Slats called and also said, “That was better.”
I told him thanks and that we were getting ready to head over. He said the wire was running and the cover team was already in place. They could be at the clubhouse, Ithaca pump-action shotguns blazing, inside of forty-five seconds. I said cool and hung up.
Civilians looked at us from the corners of their eyes. I smiled at one woman and her ten-year-old. She turned the boy’s shoulders away from the group of scary-looking men I was a part of, hustling him toward their car. For the first time in days I thought of my son, Jack.
I’d missed a lot of my kids’ milestones. The worst was when I was working a casino bombing case in Vegas and I missed Jack’s first steps. Gwen called and left a message as soon as it happened. I couldn’t pick up the phone because I was in a piece-of-shit undercover car with our suspect and my partner, Vincent Cefalu, cruising around the Las Vegas fringe looking for a place to have tacos while we talked about a plastic explosives deal. That’s the kind of thing I’ve habitually traded the most precious moments of my life for.

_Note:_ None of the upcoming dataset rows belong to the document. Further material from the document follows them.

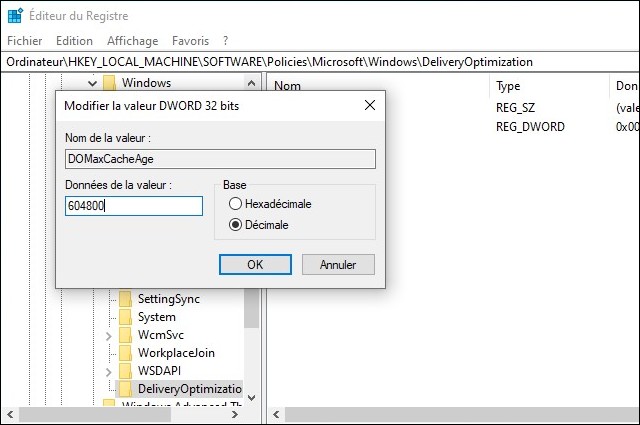Select the SettingSync folder icon
The height and width of the screenshot is (425, 640).
(125, 299)
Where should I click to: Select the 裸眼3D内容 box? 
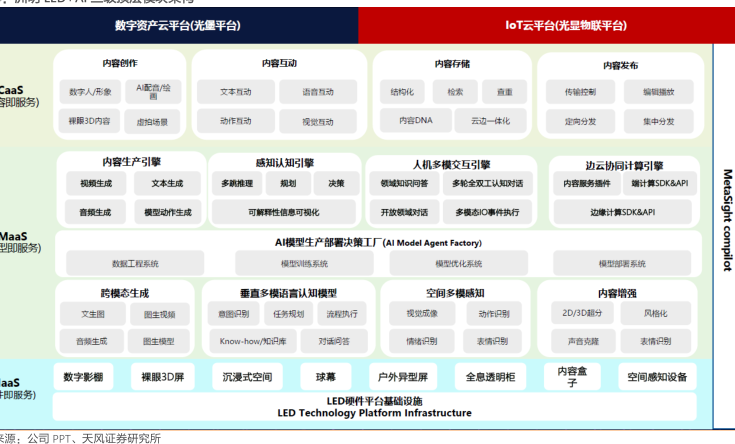89,121
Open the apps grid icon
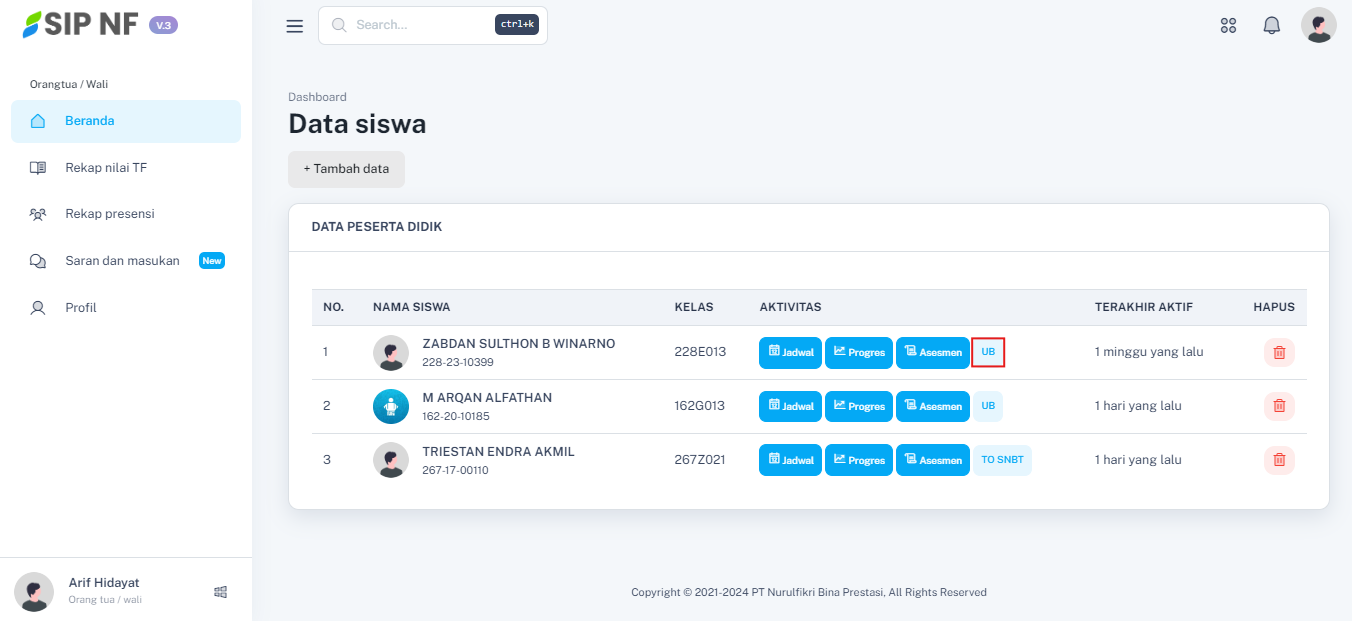 click(x=1228, y=26)
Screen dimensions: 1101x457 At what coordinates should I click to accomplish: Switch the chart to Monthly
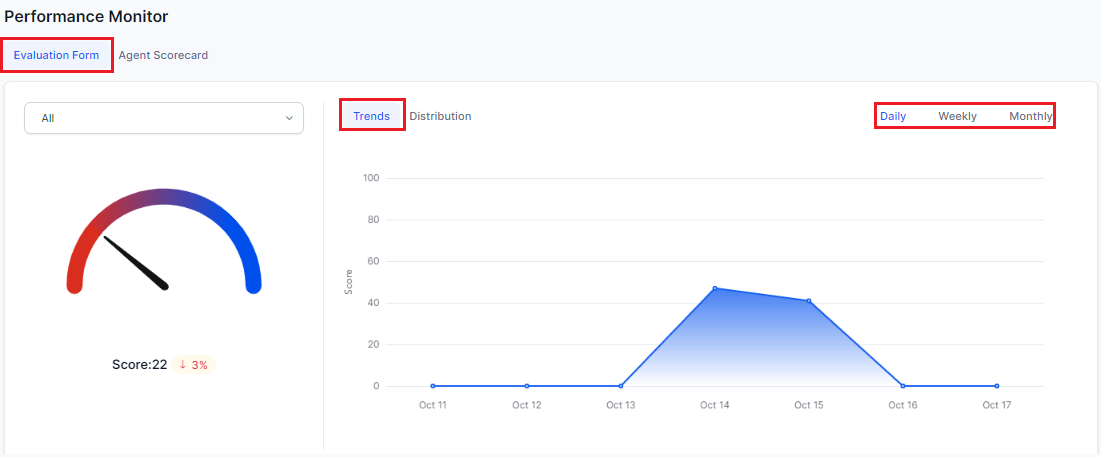[x=1030, y=116]
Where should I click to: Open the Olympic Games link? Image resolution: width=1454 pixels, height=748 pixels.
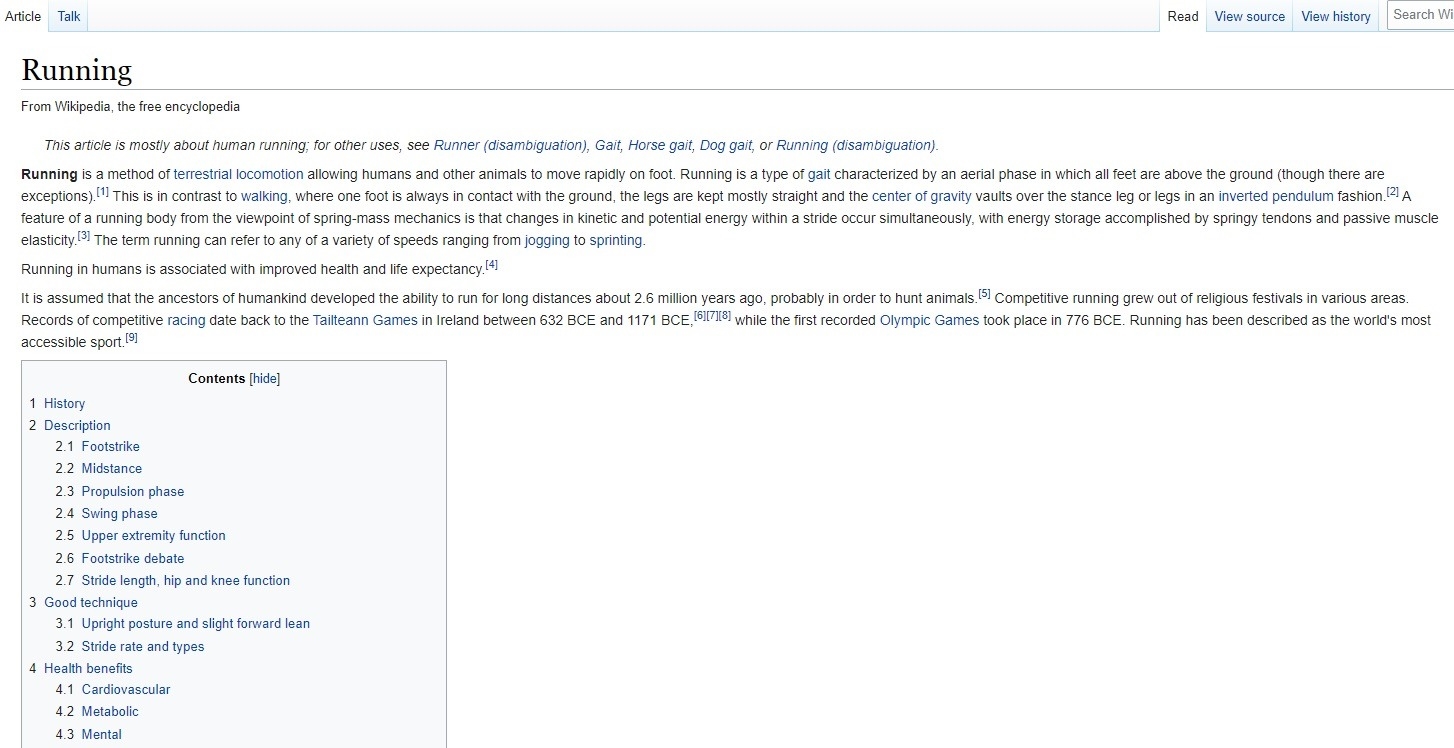tap(929, 320)
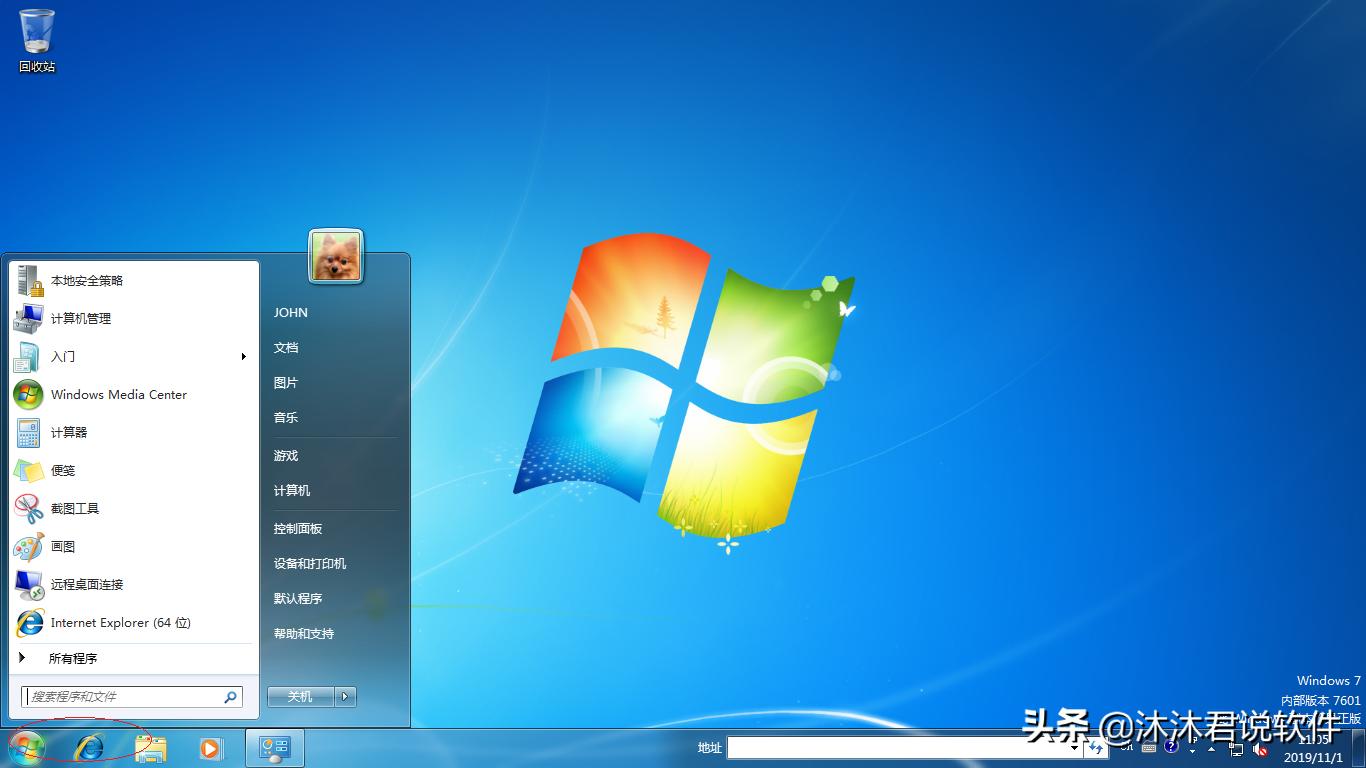
Task: Open Windows Explorer from the taskbar
Action: [150, 747]
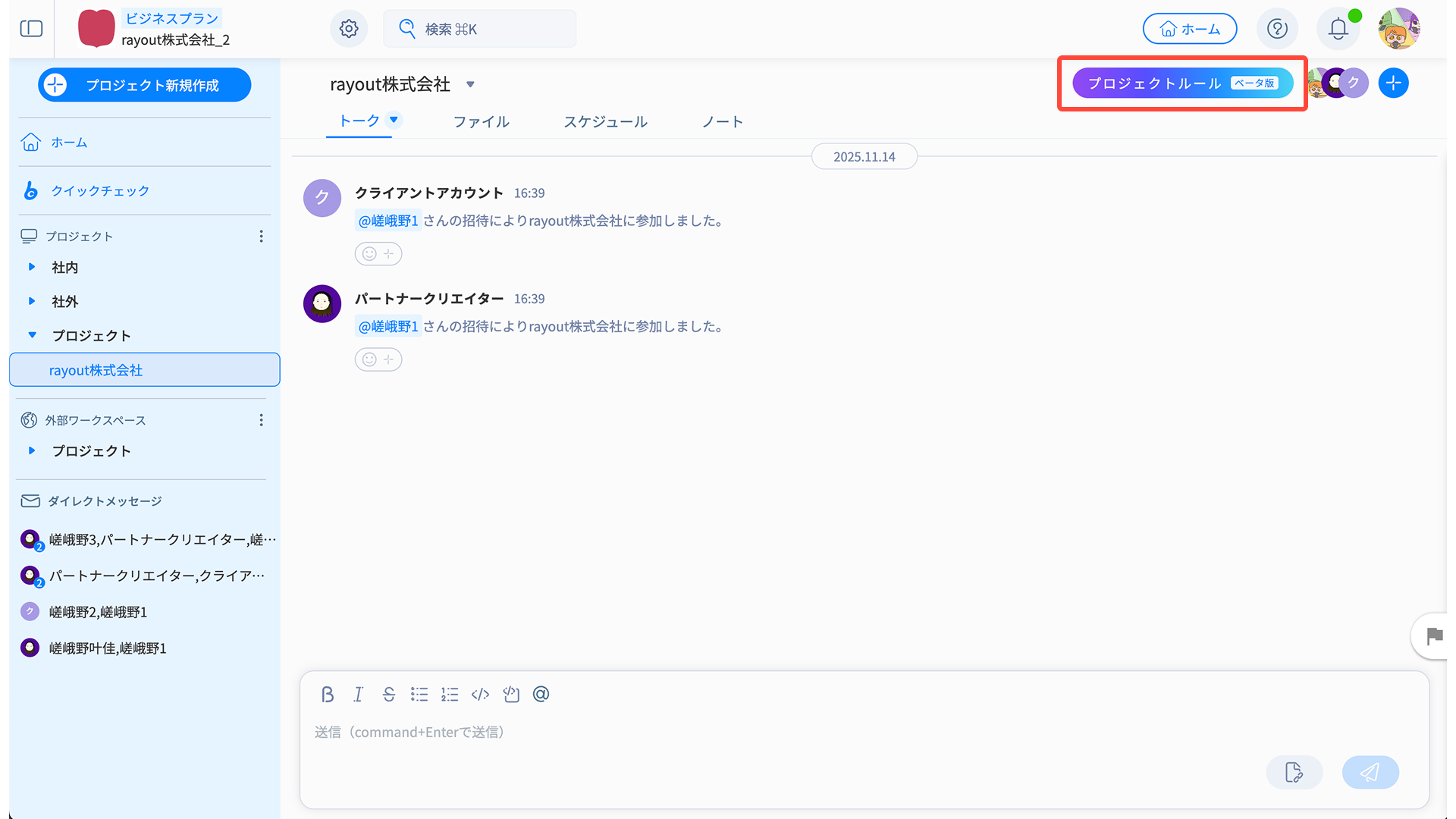The width and height of the screenshot is (1456, 819).
Task: Open rayout株式会社 title dropdown arrow
Action: [x=470, y=84]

The woman with the little boy put her car in gear and pulled out in a quick, sharp arc, her axle whining. We hung around the parking lot a little while longer and Rudy said let’s go. We all said Jesus Hates a Pussy, and we went.
9
FIRST NIGHT IN MESA
AUGUST 1 AND 2, 2002
THE MESA CLUBHOUSE was in a residential neighborhood. A single-level ranch with a carport on the west side, fronted by a shoulder-high cinderblock wall painted white and topped with red roofing tiles. A large palo verde tree shot up from behind the wall. An open chain-link fence with red plastic strips woven into the links could be closed to seal the driveway. Twin Death Heads faced each other over the porch, engaged in a nonstop stare-down. Painted between them in the flared Hells Angels typeface was the red word MESA.